What can you write about a place that has been a World Heritage Site for 25 years, visited by a multitude of people every year, and has already been written about so much? Let's start with everyday life: the (sometimes huge - they had up to 100,000 inhabitants) temple and monastery complexes are located about 8 km from the nearest city, Siem Reap. Not long ago, there was no city there, just a small village. But then Angkor became one of the world's main tourist destinations - and Siem Reap became something beyond belief. When we took a shared taxi from the Thai border to the city, we had the impression of landing in a mini Las Vegas (without actually knowing Vegas): a wide boulevard, unbelievably many modern, large, noble-looking, but tasteless hotel buildings on both sides. You would never think that Cambodia is actually a very poor country.

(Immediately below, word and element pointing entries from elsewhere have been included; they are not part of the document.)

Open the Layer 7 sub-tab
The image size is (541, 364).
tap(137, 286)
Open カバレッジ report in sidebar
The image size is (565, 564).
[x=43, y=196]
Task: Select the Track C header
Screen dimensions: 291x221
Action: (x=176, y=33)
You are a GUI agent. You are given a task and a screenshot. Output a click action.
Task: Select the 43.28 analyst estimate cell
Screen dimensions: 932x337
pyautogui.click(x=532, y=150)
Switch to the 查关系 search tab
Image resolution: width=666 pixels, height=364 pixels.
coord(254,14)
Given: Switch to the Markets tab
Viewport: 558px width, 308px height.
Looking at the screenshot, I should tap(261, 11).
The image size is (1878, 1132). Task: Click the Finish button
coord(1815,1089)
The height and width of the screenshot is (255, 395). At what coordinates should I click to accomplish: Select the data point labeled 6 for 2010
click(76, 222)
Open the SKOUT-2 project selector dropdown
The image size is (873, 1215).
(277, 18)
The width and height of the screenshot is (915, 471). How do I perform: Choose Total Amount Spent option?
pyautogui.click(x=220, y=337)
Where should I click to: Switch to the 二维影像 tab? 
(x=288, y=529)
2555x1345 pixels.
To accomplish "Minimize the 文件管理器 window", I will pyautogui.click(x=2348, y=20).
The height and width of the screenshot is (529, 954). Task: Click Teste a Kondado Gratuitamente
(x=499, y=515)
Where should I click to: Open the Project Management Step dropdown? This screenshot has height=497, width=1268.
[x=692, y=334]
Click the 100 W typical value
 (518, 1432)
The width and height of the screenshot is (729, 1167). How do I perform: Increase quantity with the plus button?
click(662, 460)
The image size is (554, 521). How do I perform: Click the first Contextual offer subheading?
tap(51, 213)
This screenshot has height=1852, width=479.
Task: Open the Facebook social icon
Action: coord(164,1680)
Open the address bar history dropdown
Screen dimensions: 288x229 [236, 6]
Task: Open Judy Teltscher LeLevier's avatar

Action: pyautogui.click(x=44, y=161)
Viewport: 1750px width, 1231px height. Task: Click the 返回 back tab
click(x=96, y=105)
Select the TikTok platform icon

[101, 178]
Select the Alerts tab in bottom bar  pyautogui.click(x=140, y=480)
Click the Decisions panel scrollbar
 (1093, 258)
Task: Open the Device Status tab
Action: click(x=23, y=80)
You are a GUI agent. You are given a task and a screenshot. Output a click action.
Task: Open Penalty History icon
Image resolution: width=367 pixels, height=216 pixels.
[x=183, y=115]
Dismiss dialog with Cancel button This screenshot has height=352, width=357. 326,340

The day after our arrival, we had a holiday and visited the Buddhist Festival of Lights. Siem Reap is one of the places famous for how this festival is celebrated here - it attracts visitors from all over Cambodia. There is a fair atmosphere on the banks of the river that runs through the city. Food stalls with all kinds of goodies at low prices are set up everywhere. In the afternoon, there are boat races on the river and in the evening there is a fireworks display. Afterwards, flower arrangements decorated with candles and incense sticks are set afloat in the river. The celebrations go on until late at night - and almost only by locals. Hardly any tourists visit this nice festival.
A few steps further, a complete change of scenery: fancy eateries selling burgers, spaghetti, tortillas, and Illy coffee at prices that are almost as high as in Europe. Here they all are, the tourists from the rich countries. Not a single local person can be found among the guests. Siem Reap was a clearly divided city that day. Later, we also got to know the cheap tourist street, with the fast food restaurants. Burgers and spaghetti are also available here.
The high prices (usually in dollars) in the city in the midst of impoverished Cambodia; the upscale restaurants with six-course menus and wine pairings that seem outright frivolous when you see the living conditions of the people in the countryside; the sometimes wild traffic - so no, we don't like Siem Reap, we feel uncomfortable here, we haven't even found a restaurant where we could eat decently and somewhat authentically. However, we (unconsciously) were incredibly wise when we chose The Natural Homestay as our accommodation. Located on the outskirts of the city, only accessible via an adventurous dirt road, we have everything our hearts desire here: a beautiful room, a pool (so large that I can actually swim), good Cambodian breakfast, free bicycles, and a super nice and competent staff. That's how Angkor brings joy. And yes, I'm afraid you have to come here simply because of the temples, no matter what Siem Reap is like.